*** Begin section ***

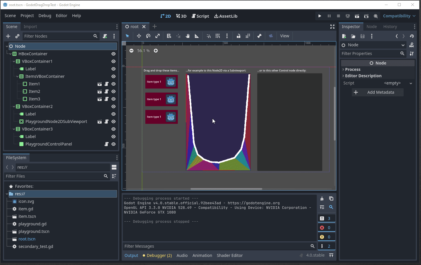Hide the HBoxContainer node visibility
This screenshot has width=421, height=265.
coord(114,54)
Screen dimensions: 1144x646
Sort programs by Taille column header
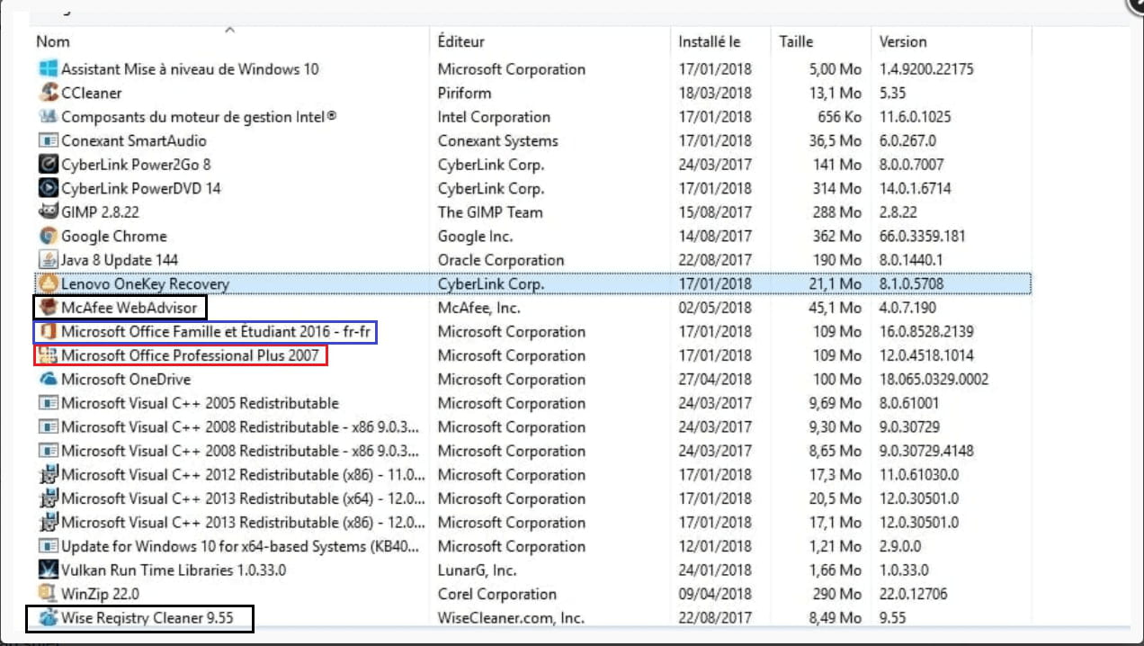pyautogui.click(x=796, y=41)
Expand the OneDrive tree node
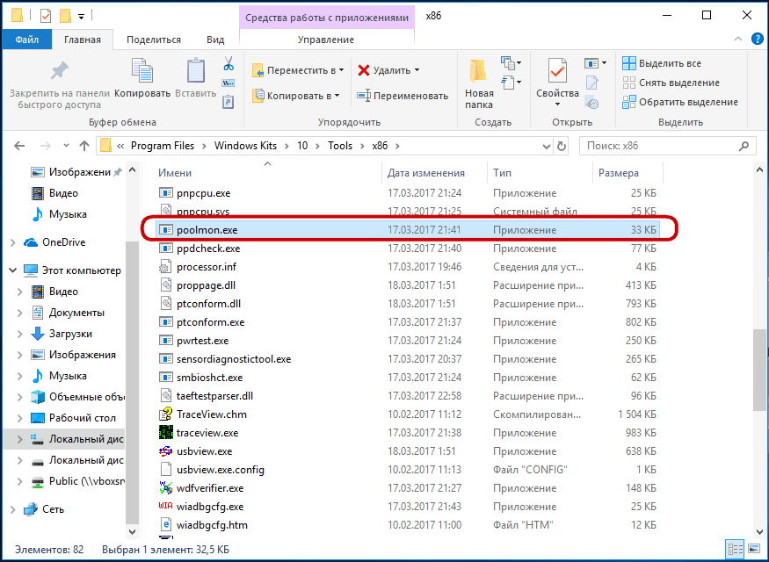The height and width of the screenshot is (562, 769). 13,242
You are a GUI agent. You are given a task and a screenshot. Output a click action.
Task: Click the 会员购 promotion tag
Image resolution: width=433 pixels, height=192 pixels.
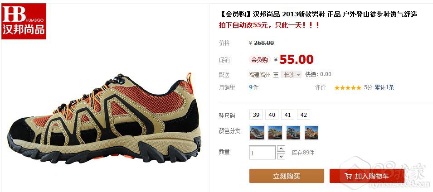[x=259, y=60]
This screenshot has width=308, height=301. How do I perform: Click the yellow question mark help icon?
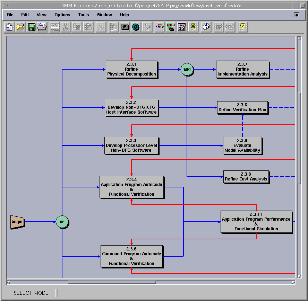click(x=242, y=27)
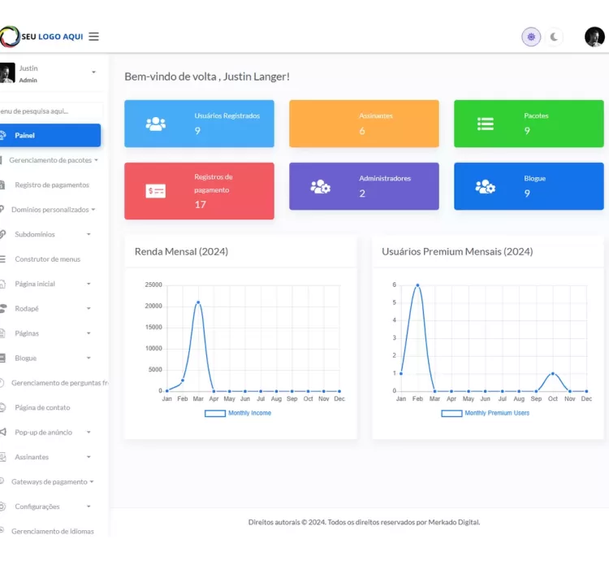
Task: Click the Blogue card icon
Action: pos(486,186)
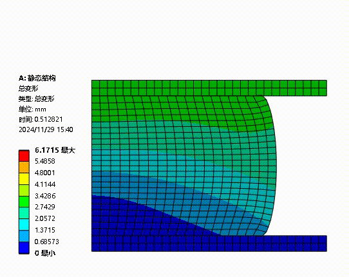Click the dark blue band at legend bottom
Screen dimensions: 349x277
(24, 248)
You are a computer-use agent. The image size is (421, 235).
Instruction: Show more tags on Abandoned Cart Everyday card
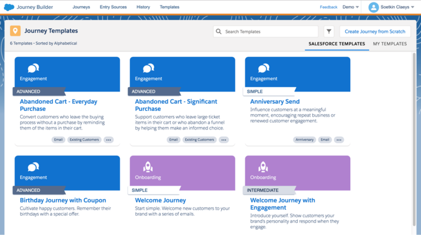pos(108,140)
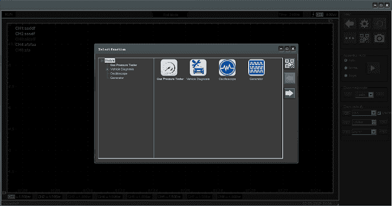Open the Generator square-wave icon
The image size is (392, 206).
(256, 68)
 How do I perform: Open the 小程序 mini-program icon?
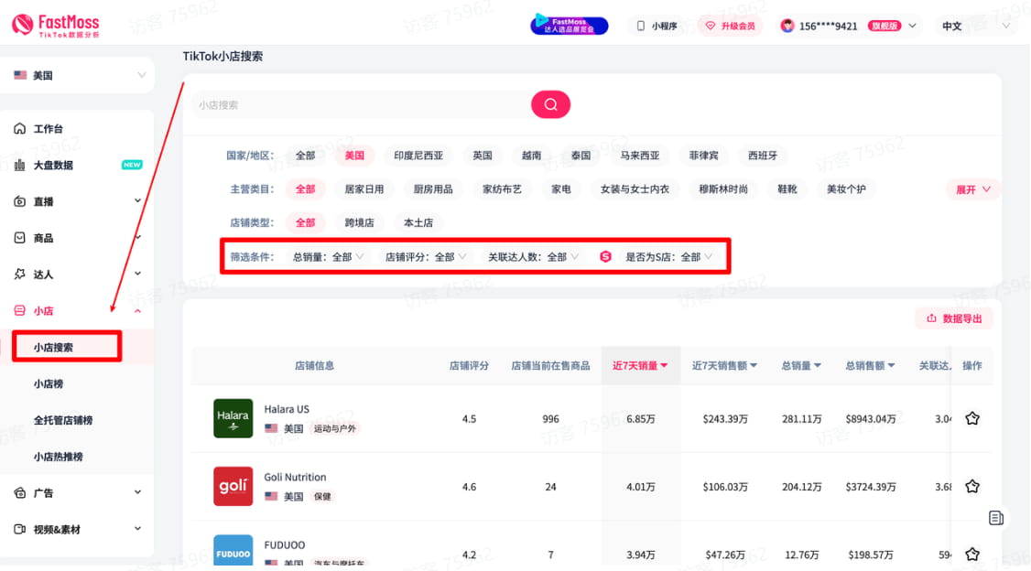(641, 27)
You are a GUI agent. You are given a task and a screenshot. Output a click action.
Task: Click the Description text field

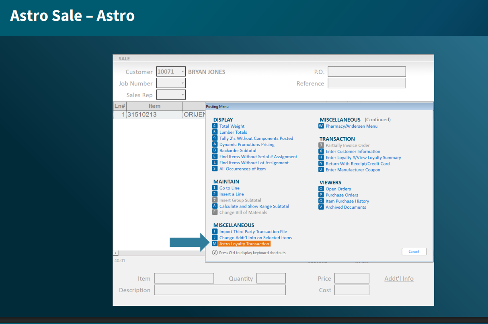pyautogui.click(x=220, y=290)
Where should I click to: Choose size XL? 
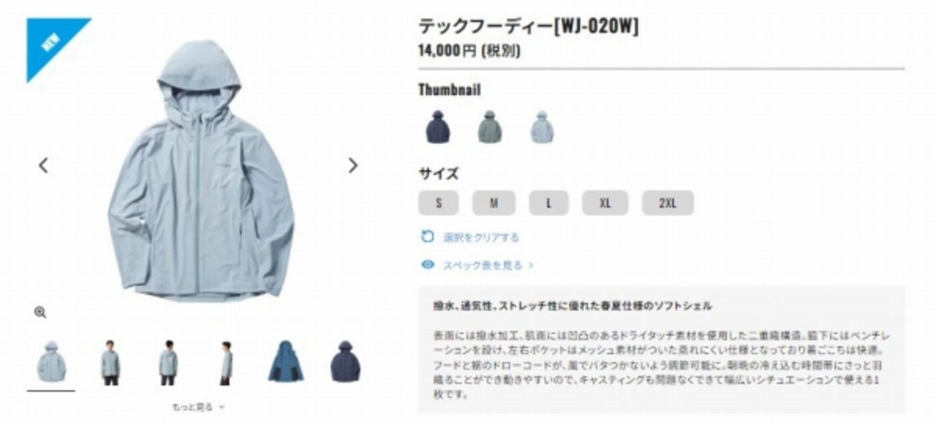pos(605,203)
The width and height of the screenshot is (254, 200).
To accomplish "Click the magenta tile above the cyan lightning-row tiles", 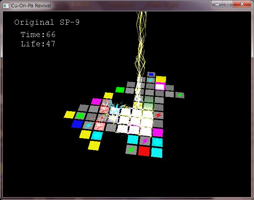I will (158, 132).
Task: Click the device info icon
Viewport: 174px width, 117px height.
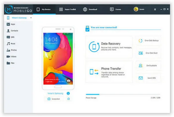Action: (x=68, y=93)
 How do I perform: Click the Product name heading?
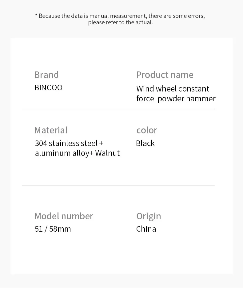165,75
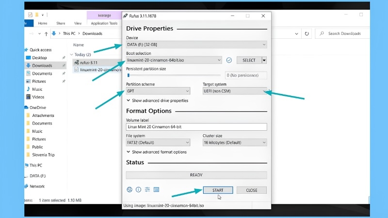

*** End section ***

Task goal. In the listing above, find the line containing "Image resolution: width=433" and the line containing "You are a computer-use". Print those two lines and every line between them exactly, with no pictures.

Answer area.
Image resolution: width=433 pixels, height=192 pixels.
[x=259, y=60]
This screenshot has width=308, height=301. How do I perform: Click the yellow question mark help icon?
click(x=242, y=27)
Task: Click the Blogue card icon
Action: pos(486,186)
Click the dark blue band at legend bottom
Screen dimensions: 349x277
(24, 248)
You are a computer-use agent. The image size is (421, 235).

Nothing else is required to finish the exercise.